I've been thinking about meat. I read an article in Scientific American about the "carbon footprint" of eating beef, specifically. It's quite stunning, and it has got me to thinking, once again, about whether or not I would ever seriously become some kind of vegetarian (maybe a chicken-and-fish-only type, or a real vegetarian, or even a vegan). All those things have crossed my mind many times. But I lack the self-discipline to stick to any of them, it seems like.
Only hours after reading the Scientific American article, I was ordering and eating bibimbap from Gimgane. The amount of meat in it is negligible, I suppose – at most some flecks of meat that might equal something under a tablespoon. I'm not even sure what species of meat it is. But… I'm not the sort to be a hardcore "I don't eat such and such," it seems like.

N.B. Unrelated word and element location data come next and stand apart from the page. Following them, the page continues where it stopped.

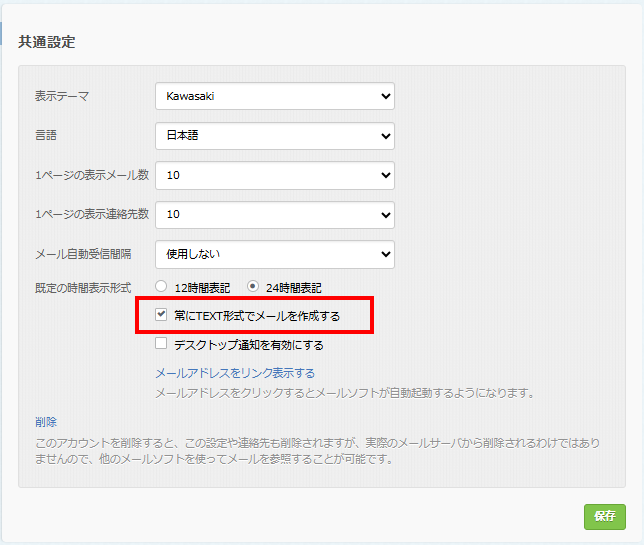Click the デスクトップ通知を有効にする label text

[248, 345]
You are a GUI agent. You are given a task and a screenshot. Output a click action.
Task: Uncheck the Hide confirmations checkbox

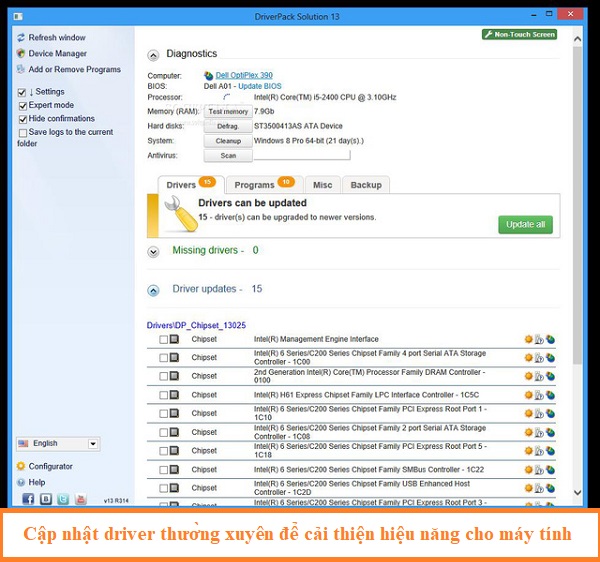pyautogui.click(x=21, y=119)
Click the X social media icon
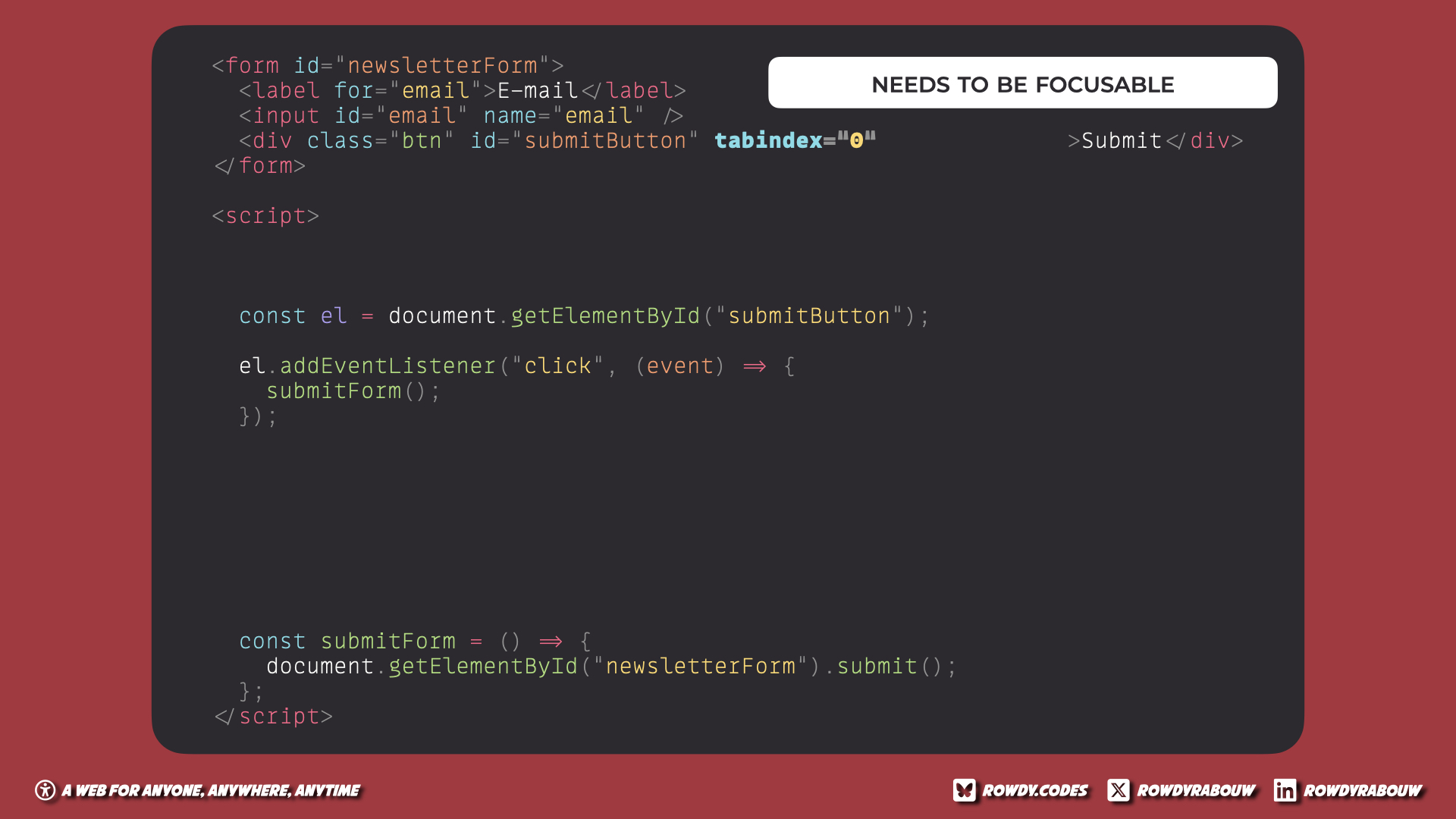This screenshot has width=1456, height=819. [x=1119, y=790]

Still, it seems the compelling reasons for avoiding various types of meat keep building. There's health impact (unless you're an Atkinsian). There's ethical impact (I have been reading a book by Douglas Hofstadter, I am a Strange Loop, wherein he offers in his first chapter a meditation on meat-eating vis-a-vis the question of the relative sizes of souls). And now, particularly for beef, there's global environmental impact, too. The basic point: if we ALL quit eating beef tomorrow, and let the beef industry die, we'd do more to prevent the continuing global warming trend than if we ALL stopped using cars tomorrow. That's very plausible, if you examine the facts.

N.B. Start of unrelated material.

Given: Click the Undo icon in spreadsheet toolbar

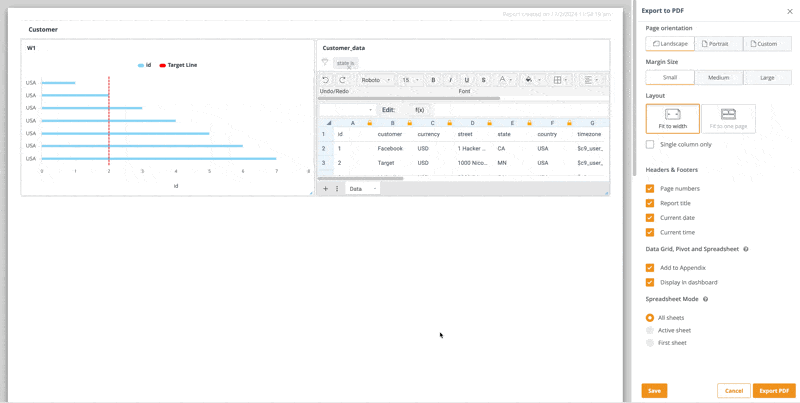Looking at the screenshot, I should tap(326, 80).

So, I'm wondering how I feel about it. I've been developing a sort of approach that is kind of based on the distinction between "incidental meat" versus "intentional meat." Intentional meat is when I go out and seek it. When it's the "purpose" of a dining experience. Incidental meat is where I'm eating meat because someone else has ordered it. Or they're giving it to me. Or it got added, unexpectedly, to something I ordered (like the bibimbap the other day). Maybe something can be made of this distinction.